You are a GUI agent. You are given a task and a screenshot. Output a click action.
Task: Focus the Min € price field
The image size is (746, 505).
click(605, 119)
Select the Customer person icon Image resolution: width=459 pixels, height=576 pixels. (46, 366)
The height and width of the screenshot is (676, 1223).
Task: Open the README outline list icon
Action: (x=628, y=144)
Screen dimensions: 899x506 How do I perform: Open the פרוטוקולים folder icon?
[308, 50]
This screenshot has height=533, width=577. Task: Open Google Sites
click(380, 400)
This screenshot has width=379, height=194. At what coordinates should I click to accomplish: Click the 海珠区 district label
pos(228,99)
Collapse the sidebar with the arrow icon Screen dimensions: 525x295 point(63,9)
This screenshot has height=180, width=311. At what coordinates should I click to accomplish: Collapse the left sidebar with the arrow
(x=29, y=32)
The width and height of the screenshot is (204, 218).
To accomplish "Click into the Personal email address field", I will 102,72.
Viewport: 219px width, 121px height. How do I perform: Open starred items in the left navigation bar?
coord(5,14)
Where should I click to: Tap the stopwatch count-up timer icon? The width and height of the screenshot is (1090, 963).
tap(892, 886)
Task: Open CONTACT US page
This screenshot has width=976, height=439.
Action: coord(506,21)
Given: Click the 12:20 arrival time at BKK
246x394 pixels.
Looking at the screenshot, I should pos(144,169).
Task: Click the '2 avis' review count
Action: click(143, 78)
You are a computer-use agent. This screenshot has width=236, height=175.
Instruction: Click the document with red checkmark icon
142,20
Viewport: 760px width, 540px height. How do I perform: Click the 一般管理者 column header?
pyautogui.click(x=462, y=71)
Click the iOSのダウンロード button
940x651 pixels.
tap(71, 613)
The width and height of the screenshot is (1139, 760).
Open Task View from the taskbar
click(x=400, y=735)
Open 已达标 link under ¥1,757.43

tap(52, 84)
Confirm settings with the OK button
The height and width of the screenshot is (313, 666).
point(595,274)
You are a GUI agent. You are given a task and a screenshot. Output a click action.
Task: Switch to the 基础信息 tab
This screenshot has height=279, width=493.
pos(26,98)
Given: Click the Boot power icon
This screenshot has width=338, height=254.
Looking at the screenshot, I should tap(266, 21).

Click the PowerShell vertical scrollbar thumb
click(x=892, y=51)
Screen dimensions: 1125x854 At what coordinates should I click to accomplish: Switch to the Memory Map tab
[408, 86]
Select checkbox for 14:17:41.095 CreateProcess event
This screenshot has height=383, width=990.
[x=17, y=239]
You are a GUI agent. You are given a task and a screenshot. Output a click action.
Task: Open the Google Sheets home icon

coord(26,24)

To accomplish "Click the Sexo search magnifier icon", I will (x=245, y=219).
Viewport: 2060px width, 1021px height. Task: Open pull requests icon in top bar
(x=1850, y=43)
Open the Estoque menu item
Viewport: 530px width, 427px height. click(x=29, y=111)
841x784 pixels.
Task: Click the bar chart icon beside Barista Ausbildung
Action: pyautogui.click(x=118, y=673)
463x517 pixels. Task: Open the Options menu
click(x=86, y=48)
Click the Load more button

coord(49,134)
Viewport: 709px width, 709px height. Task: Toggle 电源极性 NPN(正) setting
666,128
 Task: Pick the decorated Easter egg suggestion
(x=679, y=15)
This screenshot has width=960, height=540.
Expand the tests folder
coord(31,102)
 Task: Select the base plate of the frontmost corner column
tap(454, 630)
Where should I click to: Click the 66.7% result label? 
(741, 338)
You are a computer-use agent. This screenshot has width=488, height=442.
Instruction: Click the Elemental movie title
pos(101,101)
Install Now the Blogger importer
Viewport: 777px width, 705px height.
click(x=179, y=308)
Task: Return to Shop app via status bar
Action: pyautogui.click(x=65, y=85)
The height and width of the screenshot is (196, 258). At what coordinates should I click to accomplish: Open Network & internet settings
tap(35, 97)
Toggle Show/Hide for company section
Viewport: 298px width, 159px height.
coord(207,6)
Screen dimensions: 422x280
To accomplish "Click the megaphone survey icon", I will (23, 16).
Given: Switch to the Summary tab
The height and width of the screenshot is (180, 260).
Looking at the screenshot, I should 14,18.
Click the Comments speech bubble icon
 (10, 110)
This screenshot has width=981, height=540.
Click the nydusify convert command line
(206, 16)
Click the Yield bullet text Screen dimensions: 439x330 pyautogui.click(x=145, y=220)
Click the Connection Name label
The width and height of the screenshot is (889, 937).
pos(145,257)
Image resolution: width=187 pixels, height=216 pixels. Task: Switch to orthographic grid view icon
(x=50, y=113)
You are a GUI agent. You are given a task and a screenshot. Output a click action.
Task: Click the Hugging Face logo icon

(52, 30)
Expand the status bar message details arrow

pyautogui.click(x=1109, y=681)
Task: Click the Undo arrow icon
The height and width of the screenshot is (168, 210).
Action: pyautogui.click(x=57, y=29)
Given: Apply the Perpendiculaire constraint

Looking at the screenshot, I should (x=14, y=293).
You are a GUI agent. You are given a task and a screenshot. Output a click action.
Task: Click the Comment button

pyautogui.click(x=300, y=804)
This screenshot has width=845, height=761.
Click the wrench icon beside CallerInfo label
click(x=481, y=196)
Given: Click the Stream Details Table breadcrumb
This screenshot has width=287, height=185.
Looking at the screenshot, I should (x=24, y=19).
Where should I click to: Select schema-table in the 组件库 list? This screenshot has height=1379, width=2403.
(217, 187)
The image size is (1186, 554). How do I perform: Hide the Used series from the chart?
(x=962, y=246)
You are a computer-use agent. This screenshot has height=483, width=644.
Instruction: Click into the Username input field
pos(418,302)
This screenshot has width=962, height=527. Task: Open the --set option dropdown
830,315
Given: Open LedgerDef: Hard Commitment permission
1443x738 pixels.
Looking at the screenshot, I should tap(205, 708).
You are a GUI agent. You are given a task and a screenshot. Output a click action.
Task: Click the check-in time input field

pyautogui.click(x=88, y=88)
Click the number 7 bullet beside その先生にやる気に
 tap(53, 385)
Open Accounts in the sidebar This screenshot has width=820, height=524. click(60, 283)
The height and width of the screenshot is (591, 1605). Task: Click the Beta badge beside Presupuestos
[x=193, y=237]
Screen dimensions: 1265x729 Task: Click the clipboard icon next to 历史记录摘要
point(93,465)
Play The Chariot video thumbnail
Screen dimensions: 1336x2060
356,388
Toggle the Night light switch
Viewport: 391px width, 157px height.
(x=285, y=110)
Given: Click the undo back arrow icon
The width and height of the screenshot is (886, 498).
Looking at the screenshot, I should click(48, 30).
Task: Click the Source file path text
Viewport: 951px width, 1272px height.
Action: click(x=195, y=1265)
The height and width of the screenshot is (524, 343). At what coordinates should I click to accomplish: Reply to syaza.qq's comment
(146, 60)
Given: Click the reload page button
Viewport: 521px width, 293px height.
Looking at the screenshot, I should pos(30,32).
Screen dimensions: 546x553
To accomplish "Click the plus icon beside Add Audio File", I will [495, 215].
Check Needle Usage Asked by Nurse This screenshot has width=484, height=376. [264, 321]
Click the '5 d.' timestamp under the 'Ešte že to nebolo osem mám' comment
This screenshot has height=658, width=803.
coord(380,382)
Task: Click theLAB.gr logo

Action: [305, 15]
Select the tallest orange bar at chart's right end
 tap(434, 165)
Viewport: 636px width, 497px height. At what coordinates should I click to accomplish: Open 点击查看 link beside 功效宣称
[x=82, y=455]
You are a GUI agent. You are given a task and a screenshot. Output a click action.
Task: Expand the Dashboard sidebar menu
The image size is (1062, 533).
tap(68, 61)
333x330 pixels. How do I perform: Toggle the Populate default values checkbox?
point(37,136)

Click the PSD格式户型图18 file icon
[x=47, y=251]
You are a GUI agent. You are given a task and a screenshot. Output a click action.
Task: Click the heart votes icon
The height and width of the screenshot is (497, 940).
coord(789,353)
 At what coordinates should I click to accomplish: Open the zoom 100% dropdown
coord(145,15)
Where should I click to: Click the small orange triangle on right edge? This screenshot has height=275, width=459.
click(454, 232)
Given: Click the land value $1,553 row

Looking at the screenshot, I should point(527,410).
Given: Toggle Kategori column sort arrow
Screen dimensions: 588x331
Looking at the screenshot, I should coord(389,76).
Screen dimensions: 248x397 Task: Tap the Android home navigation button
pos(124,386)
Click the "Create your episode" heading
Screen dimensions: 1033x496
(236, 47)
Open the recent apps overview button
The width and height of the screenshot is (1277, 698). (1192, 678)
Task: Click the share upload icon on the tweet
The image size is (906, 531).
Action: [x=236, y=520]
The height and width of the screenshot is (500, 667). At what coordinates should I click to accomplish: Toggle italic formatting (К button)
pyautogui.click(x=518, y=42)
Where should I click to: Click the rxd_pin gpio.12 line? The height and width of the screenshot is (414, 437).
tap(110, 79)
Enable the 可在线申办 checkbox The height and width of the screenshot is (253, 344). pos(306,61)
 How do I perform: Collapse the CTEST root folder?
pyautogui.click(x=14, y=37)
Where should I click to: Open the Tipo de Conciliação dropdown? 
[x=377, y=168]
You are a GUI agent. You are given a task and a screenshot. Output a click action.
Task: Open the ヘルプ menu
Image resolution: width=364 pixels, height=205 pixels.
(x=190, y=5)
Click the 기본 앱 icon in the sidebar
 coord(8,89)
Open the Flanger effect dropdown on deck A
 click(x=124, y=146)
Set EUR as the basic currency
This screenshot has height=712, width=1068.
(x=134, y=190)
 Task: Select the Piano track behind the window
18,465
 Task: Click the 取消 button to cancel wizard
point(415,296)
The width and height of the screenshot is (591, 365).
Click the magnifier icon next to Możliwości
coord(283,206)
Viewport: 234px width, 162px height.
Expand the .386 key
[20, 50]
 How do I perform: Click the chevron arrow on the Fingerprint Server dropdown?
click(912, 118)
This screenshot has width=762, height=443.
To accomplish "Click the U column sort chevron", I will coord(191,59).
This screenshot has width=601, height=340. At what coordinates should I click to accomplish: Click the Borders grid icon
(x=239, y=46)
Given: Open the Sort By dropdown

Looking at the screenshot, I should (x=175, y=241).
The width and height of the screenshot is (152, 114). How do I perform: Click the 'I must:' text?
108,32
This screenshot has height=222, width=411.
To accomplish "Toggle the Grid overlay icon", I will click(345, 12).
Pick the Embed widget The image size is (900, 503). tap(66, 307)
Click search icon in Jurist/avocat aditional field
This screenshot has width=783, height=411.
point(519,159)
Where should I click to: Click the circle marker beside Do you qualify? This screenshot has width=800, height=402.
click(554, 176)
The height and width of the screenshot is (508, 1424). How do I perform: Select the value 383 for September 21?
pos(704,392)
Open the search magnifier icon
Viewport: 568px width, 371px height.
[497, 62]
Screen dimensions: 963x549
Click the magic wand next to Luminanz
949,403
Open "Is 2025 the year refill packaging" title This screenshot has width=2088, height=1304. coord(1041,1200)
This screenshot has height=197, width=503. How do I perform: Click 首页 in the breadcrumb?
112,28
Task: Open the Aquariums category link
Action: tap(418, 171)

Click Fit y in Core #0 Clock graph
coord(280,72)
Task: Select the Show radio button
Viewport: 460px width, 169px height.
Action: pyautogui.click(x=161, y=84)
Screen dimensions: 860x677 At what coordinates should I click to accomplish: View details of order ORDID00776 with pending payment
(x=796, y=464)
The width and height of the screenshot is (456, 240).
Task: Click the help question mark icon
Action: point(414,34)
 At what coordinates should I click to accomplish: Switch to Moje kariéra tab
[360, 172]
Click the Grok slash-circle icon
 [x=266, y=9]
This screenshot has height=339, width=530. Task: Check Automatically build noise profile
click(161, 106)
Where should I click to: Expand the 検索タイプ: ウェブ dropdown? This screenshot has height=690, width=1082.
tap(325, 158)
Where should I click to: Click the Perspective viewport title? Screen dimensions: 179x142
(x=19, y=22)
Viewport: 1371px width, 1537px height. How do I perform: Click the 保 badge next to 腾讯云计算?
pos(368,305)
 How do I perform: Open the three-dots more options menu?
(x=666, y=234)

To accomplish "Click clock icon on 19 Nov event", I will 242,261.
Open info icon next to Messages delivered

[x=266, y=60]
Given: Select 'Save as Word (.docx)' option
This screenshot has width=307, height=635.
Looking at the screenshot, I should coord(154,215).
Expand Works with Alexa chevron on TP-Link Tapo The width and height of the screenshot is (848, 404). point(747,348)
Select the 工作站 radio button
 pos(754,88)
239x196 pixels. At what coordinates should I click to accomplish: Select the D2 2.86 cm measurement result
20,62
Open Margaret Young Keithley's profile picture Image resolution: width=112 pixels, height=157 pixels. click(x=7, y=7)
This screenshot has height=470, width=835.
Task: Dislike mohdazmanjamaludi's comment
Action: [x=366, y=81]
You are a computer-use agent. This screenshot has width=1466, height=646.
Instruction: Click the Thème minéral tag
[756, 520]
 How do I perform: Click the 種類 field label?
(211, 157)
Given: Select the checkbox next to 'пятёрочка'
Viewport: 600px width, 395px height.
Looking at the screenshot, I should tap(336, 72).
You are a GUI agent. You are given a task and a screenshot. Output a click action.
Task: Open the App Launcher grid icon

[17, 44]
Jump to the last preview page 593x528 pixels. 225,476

☆ ☆ ☆

Can you copy the lines of the listing word for word, from the line containing "Toggle the Night light switch" through the line containing "Action: click(x=195, y=1265)", with both of those lines included?

=== Answer for this exercise ===
Toggle the Night light switch
Viewport: 391px width, 157px height.
(x=285, y=110)
Given: Click the undo back arrow icon
The width and height of the screenshot is (886, 498).
Looking at the screenshot, I should click(48, 30).
Task: Click the Source file path text
Viewport: 951px width, 1272px height.
Action: click(x=195, y=1265)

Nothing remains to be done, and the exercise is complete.